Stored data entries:
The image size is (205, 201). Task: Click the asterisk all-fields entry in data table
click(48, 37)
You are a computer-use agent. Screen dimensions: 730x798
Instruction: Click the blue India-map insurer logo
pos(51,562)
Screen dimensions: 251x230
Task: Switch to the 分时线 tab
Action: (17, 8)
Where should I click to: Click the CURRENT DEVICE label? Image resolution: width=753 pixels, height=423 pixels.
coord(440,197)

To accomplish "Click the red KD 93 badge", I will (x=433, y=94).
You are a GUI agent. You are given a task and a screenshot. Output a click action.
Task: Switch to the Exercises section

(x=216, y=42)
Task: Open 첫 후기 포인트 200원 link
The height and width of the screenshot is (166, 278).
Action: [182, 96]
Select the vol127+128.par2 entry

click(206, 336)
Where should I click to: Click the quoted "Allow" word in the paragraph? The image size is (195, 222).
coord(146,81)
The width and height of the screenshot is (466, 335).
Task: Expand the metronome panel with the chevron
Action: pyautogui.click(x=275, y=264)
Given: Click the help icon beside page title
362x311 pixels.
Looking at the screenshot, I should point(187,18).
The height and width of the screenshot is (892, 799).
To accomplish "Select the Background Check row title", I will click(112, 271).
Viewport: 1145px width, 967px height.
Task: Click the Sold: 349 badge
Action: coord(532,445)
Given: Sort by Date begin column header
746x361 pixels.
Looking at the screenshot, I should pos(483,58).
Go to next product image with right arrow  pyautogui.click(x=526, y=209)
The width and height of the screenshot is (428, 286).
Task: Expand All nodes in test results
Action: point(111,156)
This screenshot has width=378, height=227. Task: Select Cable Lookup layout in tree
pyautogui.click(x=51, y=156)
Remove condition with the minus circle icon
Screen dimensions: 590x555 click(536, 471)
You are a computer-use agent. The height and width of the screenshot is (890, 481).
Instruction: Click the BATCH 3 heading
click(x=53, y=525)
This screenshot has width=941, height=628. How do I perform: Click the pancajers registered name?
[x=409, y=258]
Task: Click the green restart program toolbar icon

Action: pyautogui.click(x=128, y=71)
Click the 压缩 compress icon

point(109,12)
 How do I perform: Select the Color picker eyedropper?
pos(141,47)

*What needs to be done*
Leaving nothing out, print each line above exactly.

*Exercise answer*
The image size is (205, 201). Task: Click the asterisk all-fields entry in data table
click(48, 37)
You are a computer-use agent. Screen dimensions: 730x798
Instruction: Click the blue India-map insurer logo
pos(51,562)
Screen dimensions: 251x230
Task: Switch to the 分时线 tab
Action: (17, 8)
Where should I click to: Click the CURRENT DEVICE label? Image resolution: width=753 pixels, height=423 pixels.
coord(440,197)

To accomplish "Click the red KD 93 badge", I will (x=433, y=94).
You are a GUI agent. You are given a task and a screenshot. Output a click action.
Task: Switch to the Exercises section

(x=216, y=42)
Task: Open 첫 후기 포인트 200원 link
The height and width of the screenshot is (166, 278).
Action: [182, 96]
Select the vol127+128.par2 entry

click(206, 336)
Where should I click to: Click the quoted "Allow" word in the paragraph? The image size is (195, 222).
coord(146,81)
The width and height of the screenshot is (466, 335).
Task: Expand the metronome panel with the chevron
Action: pyautogui.click(x=275, y=264)
Given: Click the help icon beside page title
362x311 pixels.
Looking at the screenshot, I should point(187,18).
The height and width of the screenshot is (892, 799).
To accomplish "Select the Background Check row title", I will click(112, 271).
Viewport: 1145px width, 967px height.
Task: Click the Sold: 349 badge
Action: coord(532,445)
Given: Sort by Date begin column header
746x361 pixels.
Looking at the screenshot, I should pos(483,58).
Go to next product image with right arrow  pyautogui.click(x=526, y=209)
The width and height of the screenshot is (428, 286).
Task: Expand All nodes in test results
Action: point(111,156)
This screenshot has width=378, height=227. Task: Select Cable Lookup layout in tree
pyautogui.click(x=51, y=156)
Remove condition with the minus circle icon
Screen dimensions: 590x555 click(536, 471)
You are a computer-use agent. The height and width of the screenshot is (890, 481).
Instruction: Click the BATCH 3 heading
click(x=53, y=525)
This screenshot has width=941, height=628. How do I perform: Click the pancajers registered name?
[x=409, y=258]
Task: Click the green restart program toolbar icon

Action: pyautogui.click(x=128, y=71)
Click the 压缩 compress icon

point(109,12)
 How do I perform: Select the Color picker eyedropper?
pos(141,47)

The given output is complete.